Task goal:
Run through the data and copy out every line that mentions the word "Select".
:: Records shown ::
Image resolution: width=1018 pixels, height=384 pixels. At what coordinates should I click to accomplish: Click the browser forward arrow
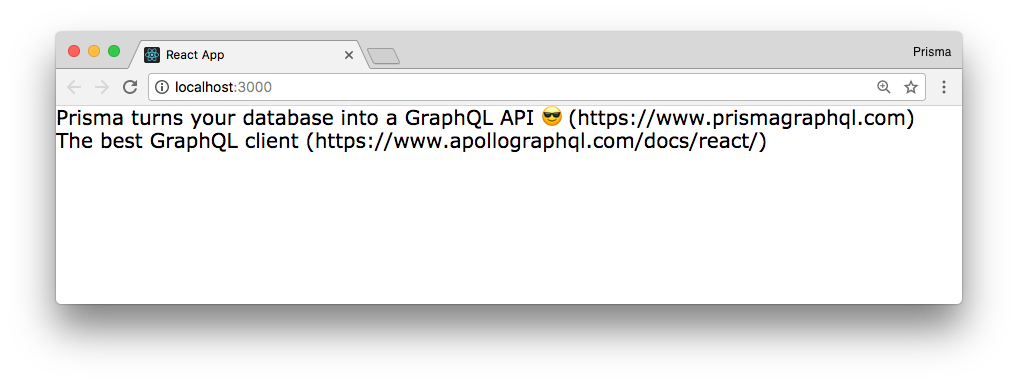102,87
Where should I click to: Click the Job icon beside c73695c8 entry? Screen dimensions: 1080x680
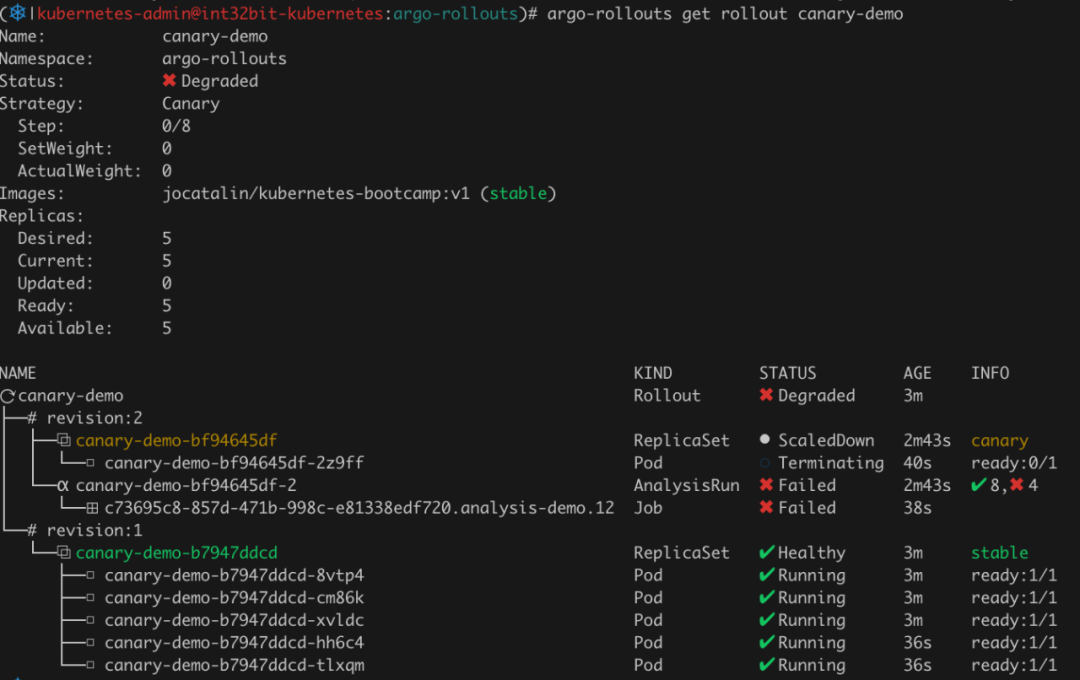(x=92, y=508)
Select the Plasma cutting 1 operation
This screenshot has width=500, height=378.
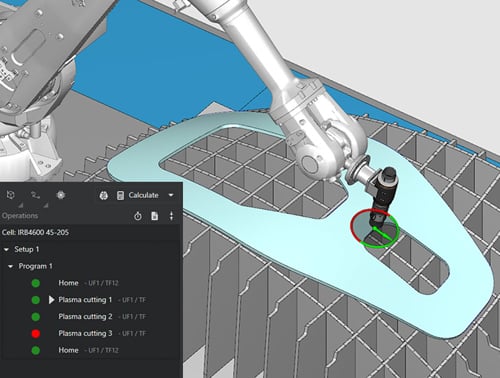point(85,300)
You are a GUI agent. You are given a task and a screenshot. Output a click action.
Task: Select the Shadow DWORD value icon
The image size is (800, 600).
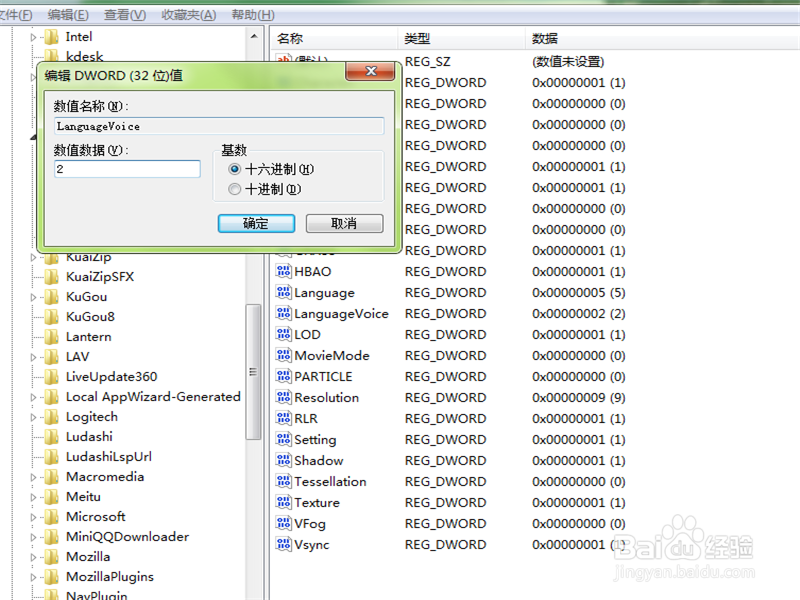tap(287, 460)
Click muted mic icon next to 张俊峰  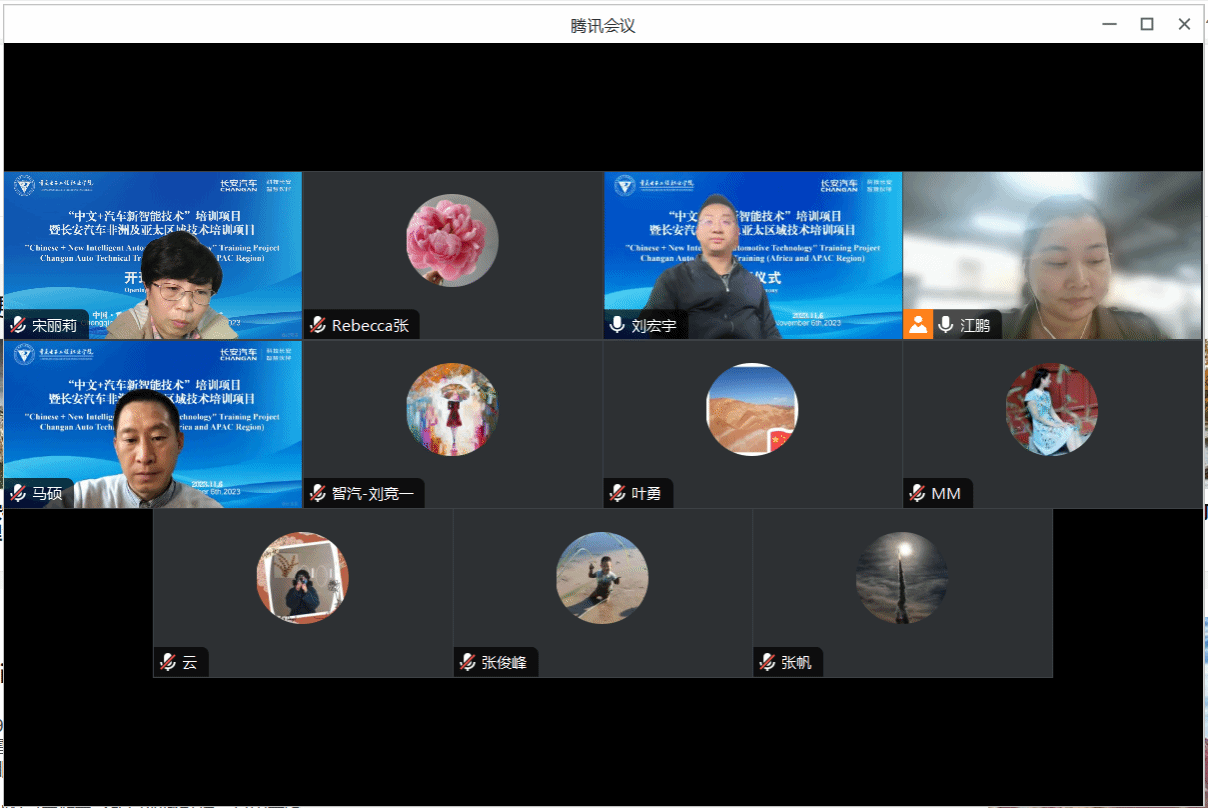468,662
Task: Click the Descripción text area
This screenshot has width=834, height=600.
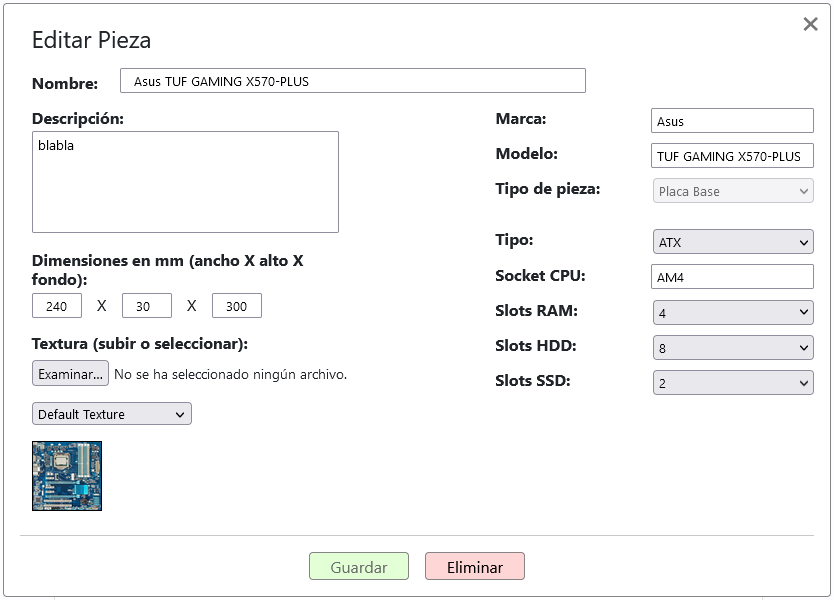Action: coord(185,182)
:::
:: Records shown ::
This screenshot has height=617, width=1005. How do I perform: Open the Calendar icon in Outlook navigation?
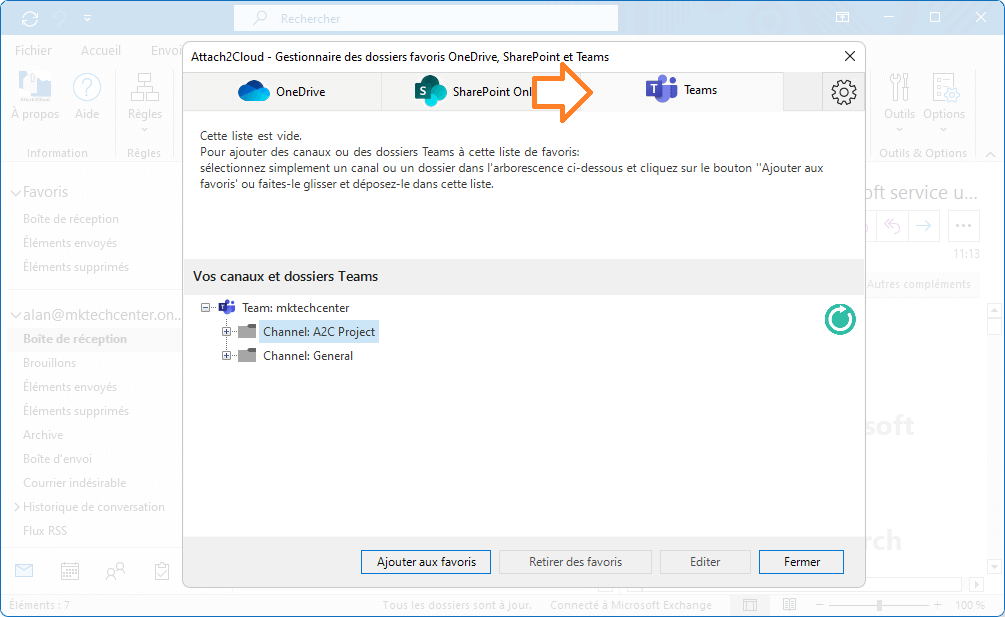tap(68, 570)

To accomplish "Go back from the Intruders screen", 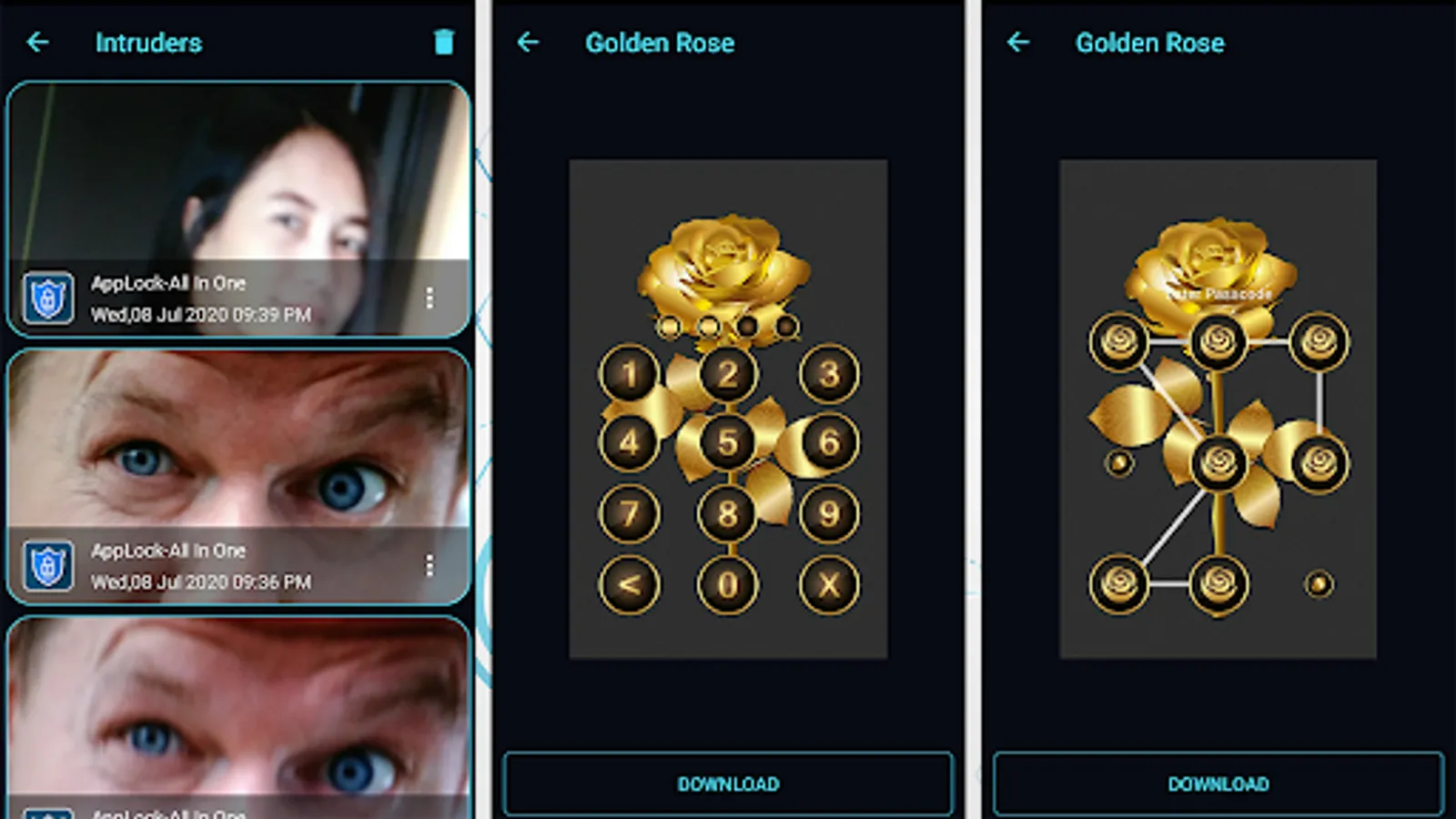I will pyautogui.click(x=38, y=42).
:::
Response to the exercise:
Select the Plasma cutting 1 operation
Task: Select the Shadow DWORD value icon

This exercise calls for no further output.